Cheqroom incident

Login issues

Major Resolved View vendor source →

Cheqroom experienced a major incident on February 24, 2020 affecting Cheqroom App and Mobile apps, lasting 23h 27m. The incident has been resolved; the full update timeline is below.

Started
Feb 24, 2020, 01:10 PM UTC
Resolved
Feb 25, 2020, 12:38 PM UTC
Duration
23h 27m
Detected by Pingoru
Feb 24, 2020, 01:10 PM UTC

Affected components

Cheqroom AppMobile apps

Update timeline

  1. identified Feb 24, 2020, 01:10 PM UTC

    The issue has been identified and a fix is being implemented.

  2. identified Feb 24, 2020, 07:42 PM UTC

    We are continuing to work on a fix for this issue.

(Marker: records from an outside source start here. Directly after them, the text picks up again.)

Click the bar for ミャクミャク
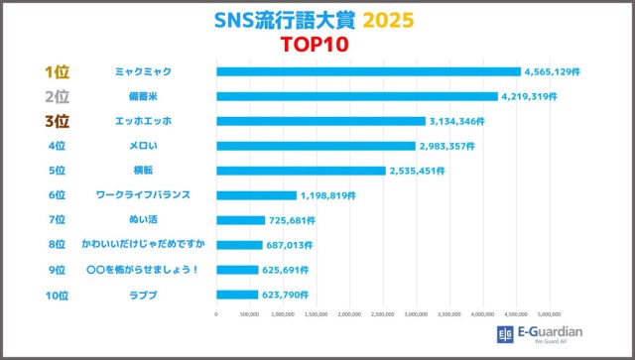[x=368, y=71]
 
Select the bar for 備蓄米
[x=356, y=96]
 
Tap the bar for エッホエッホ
[x=320, y=121]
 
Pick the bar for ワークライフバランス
[x=256, y=195]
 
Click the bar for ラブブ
[x=237, y=295]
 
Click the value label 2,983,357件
[x=451, y=146]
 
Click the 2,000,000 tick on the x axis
[x=349, y=315]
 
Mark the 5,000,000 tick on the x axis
[x=549, y=315]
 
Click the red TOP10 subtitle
[x=316, y=45]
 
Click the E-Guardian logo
[x=540, y=333]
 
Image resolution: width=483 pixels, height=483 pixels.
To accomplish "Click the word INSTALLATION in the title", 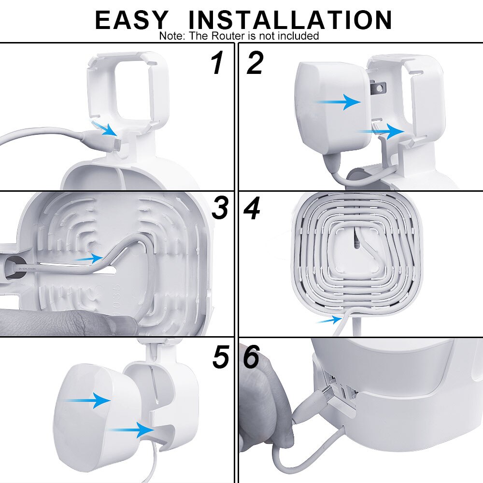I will (290, 20).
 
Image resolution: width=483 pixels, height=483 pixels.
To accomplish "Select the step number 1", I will (217, 64).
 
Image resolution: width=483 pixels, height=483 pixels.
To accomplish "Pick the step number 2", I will (255, 64).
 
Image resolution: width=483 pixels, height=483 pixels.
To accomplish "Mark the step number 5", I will (220, 357).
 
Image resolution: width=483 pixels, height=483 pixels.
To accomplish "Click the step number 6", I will (252, 357).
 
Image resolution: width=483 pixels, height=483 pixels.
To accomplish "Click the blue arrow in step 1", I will (104, 128).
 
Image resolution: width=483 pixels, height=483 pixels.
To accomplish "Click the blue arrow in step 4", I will (329, 319).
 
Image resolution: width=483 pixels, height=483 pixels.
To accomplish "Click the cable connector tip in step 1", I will (118, 143).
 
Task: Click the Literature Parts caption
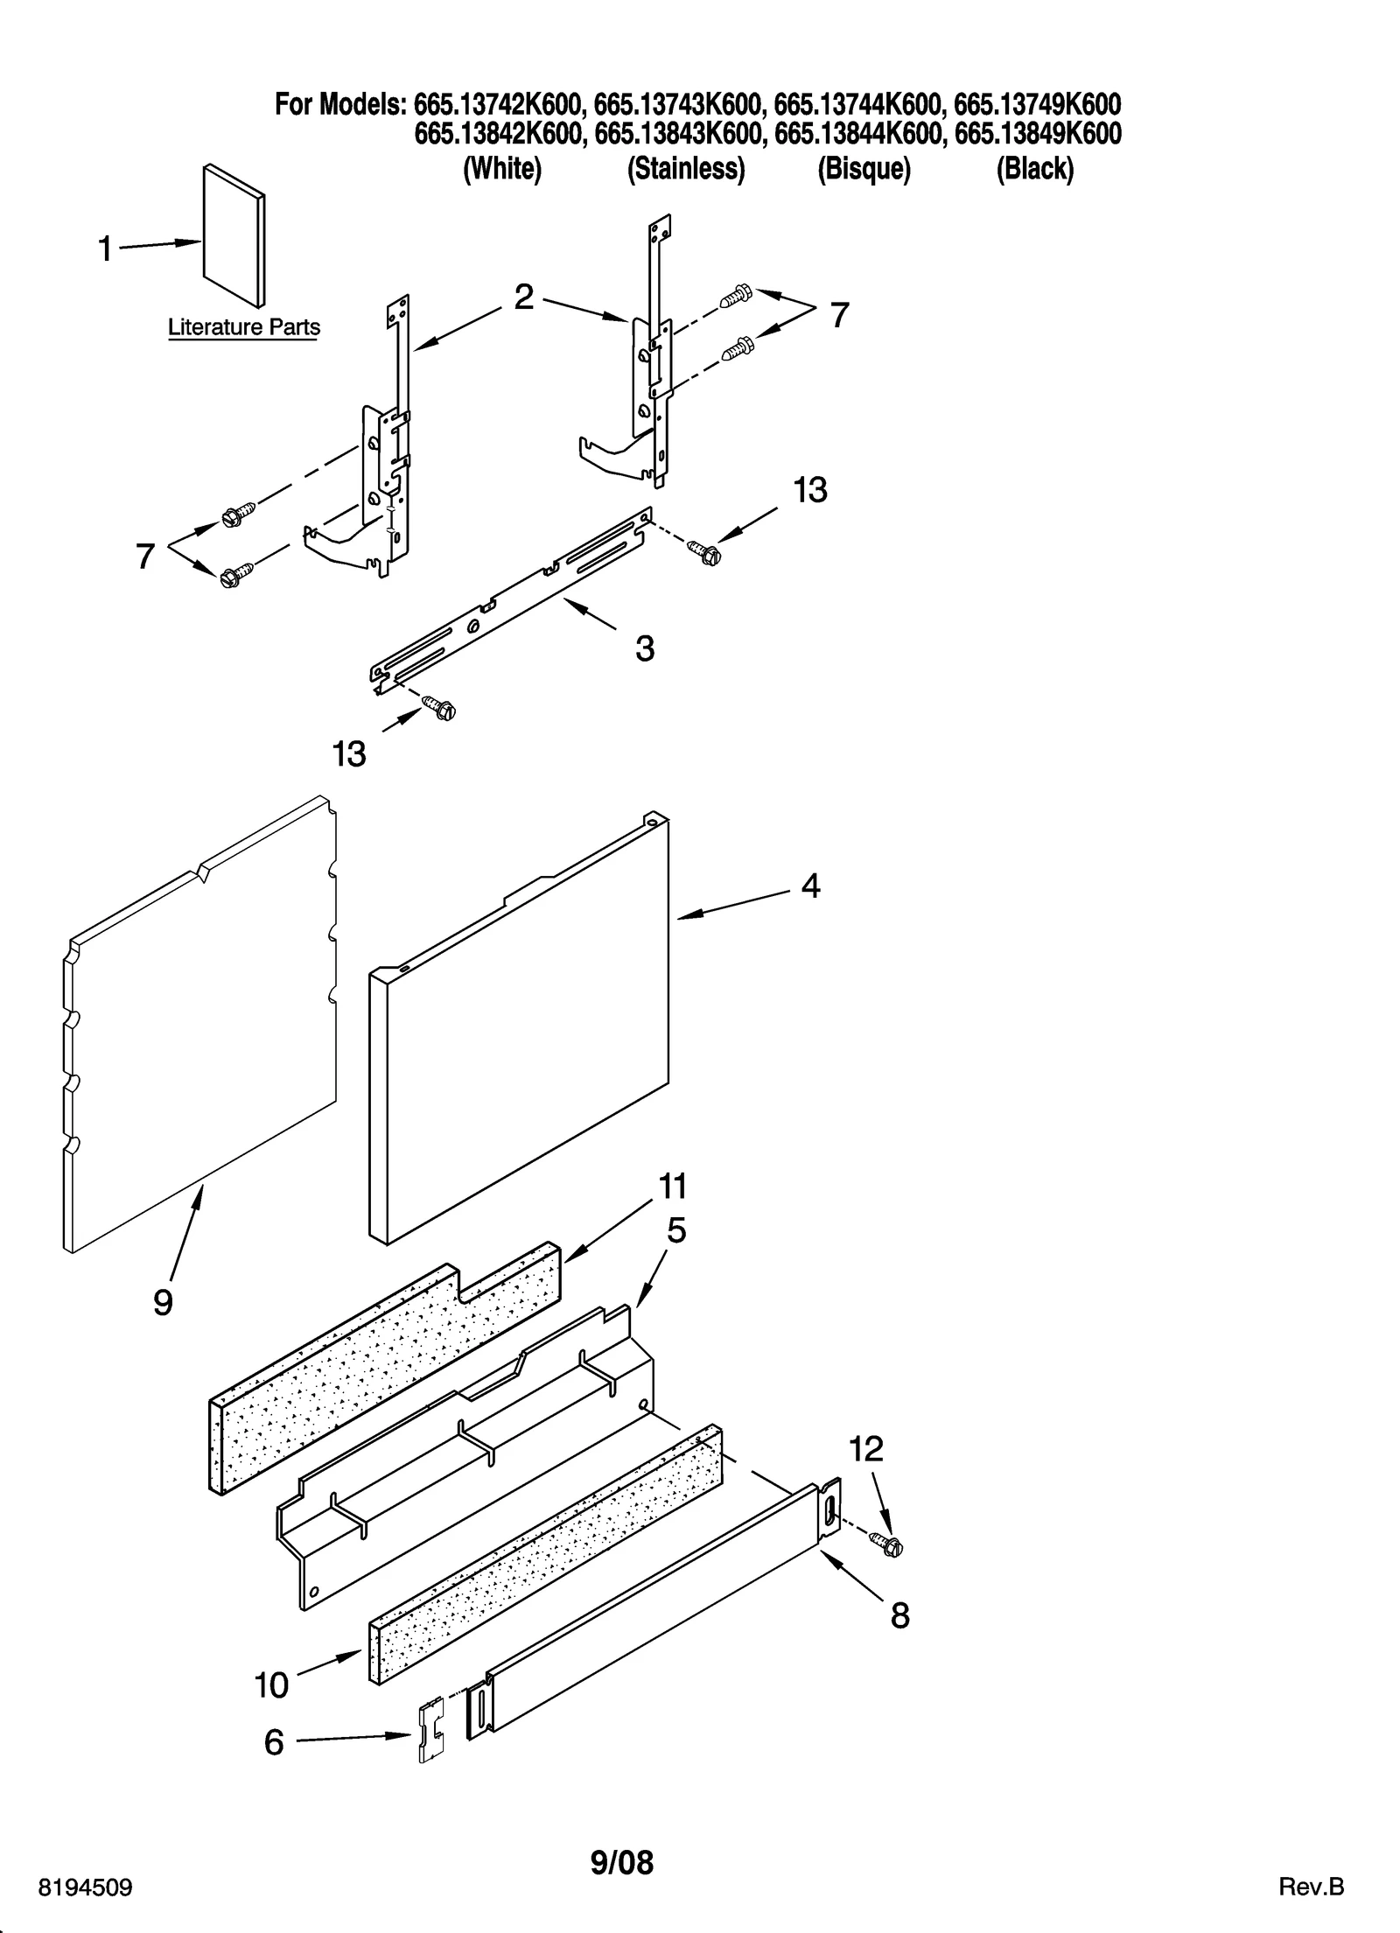(243, 327)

  3. monitoring Feb 24, 2020, 09:44 PM UTC

    A fix has been implemented and we are monitoring the results.

  4. monitoring Feb 24, 2020, 11:07 PM UTC

    The service has returned to normal. User invites are still experiencing issues in loading

  5. monitoring Feb 25, 2020, 06:49 AM UTC

    All systems have been back online since our last update. All data is safe and restored. If you have any issues logging in you can reach our support staff at [email protected].

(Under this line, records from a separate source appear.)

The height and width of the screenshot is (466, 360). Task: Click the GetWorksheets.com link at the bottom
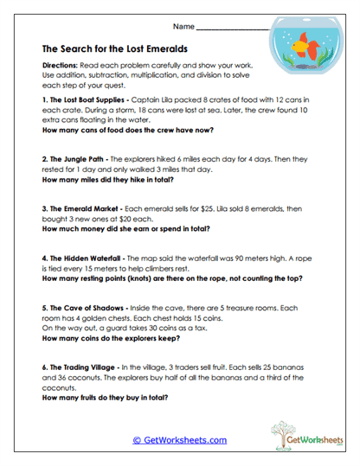179,440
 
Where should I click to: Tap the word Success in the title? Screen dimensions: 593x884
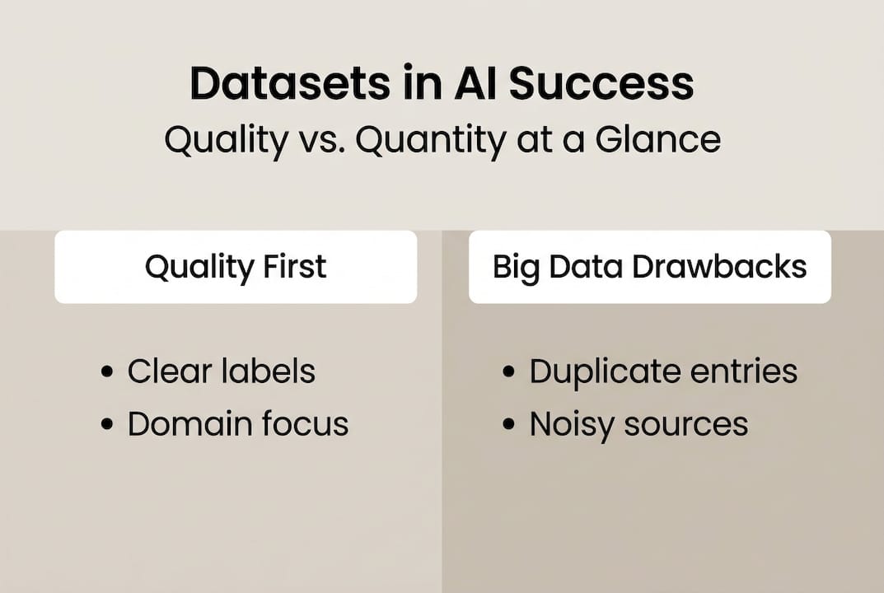600,84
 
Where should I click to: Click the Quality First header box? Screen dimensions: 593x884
236,267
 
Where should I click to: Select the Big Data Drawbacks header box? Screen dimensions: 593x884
649,267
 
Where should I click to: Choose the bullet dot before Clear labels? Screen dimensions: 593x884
106,372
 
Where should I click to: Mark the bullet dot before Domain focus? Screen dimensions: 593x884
106,425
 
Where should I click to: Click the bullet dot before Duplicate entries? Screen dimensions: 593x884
508,372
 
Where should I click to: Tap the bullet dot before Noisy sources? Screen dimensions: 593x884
508,425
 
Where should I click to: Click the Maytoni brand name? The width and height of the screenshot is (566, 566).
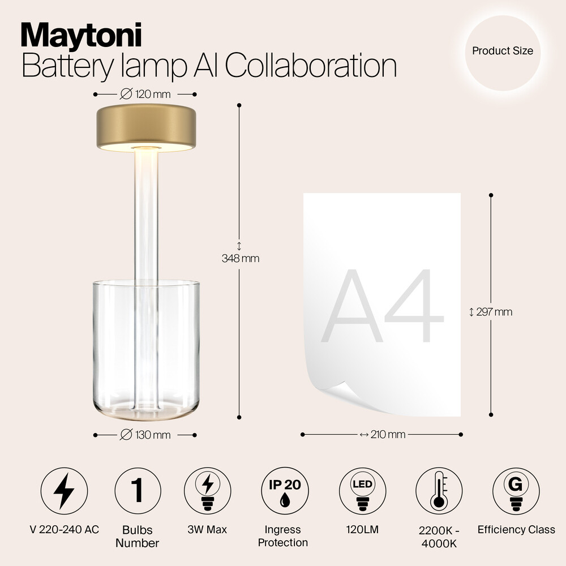pyautogui.click(x=81, y=35)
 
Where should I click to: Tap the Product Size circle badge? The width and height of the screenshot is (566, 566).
pyautogui.click(x=503, y=53)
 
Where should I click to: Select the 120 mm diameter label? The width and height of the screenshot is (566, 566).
pyautogui.click(x=145, y=94)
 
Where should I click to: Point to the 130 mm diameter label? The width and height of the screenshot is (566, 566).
pyautogui.click(x=145, y=435)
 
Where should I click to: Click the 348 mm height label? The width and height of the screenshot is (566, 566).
pyautogui.click(x=241, y=258)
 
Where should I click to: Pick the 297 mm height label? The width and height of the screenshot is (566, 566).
pyautogui.click(x=491, y=312)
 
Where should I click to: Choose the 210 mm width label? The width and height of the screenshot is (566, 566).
pyautogui.click(x=383, y=434)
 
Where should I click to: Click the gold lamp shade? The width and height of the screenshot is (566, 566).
pyautogui.click(x=146, y=128)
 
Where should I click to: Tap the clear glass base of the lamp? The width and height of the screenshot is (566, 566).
pyautogui.click(x=146, y=350)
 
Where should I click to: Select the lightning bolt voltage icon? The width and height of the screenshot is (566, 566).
pyautogui.click(x=65, y=491)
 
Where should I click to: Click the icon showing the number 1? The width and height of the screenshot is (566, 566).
pyautogui.click(x=138, y=491)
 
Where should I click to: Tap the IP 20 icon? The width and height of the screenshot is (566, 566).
pyautogui.click(x=285, y=491)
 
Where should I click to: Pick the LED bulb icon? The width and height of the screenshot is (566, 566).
pyautogui.click(x=362, y=491)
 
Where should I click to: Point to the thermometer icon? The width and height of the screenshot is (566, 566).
pyautogui.click(x=439, y=491)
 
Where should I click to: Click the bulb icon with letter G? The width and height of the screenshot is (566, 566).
pyautogui.click(x=516, y=491)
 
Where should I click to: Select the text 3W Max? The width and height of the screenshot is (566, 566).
pyautogui.click(x=207, y=530)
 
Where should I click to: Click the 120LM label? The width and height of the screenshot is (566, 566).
pyautogui.click(x=362, y=530)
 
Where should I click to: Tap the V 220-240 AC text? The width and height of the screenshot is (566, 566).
pyautogui.click(x=65, y=530)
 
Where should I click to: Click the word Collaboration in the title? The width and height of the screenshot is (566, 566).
pyautogui.click(x=311, y=66)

  6. resolved Feb 25, 2020, 12:38 PM UTC

    This incident has been resolved.

  7. postmortem Feb 25, 2020, 02:23 PM UTC

    As many of your will have noticed, we suffered a serious incident on February 24th when rolling out a major change to our software. What was meant as a silent release of our new feature "Customizable User Roles" ended in several hours of downtime of CHEQROOM for a majority of our users. Here's what happened: In our attempt to silently roll out a greatly improved version of those user roles \(making them dynamic and much more customizable\), we encountered several concurrent problems. The first problem occurred in the service that maps old roles to new roles; while accidentally opening up the management of those roles in our web application. The immediate impact of this was that some groups of users were put on unexisting role and thus unable to access the service. The second problem arose at the same time. Our second cluster that provides the backup for peoples' original user roles failed as well. Getting to a stable situation was complex, time consuming and far from straightforward. During that period, CHEQROOM was effectively unusable for a portion of our users. We will perform a complete post-mortem on what happened to make sure that we've completely understood the root causes. It will allow us to put in place the necessary measures to minimize the chances of such interruptions in the future. We're sorry for the inconvenience.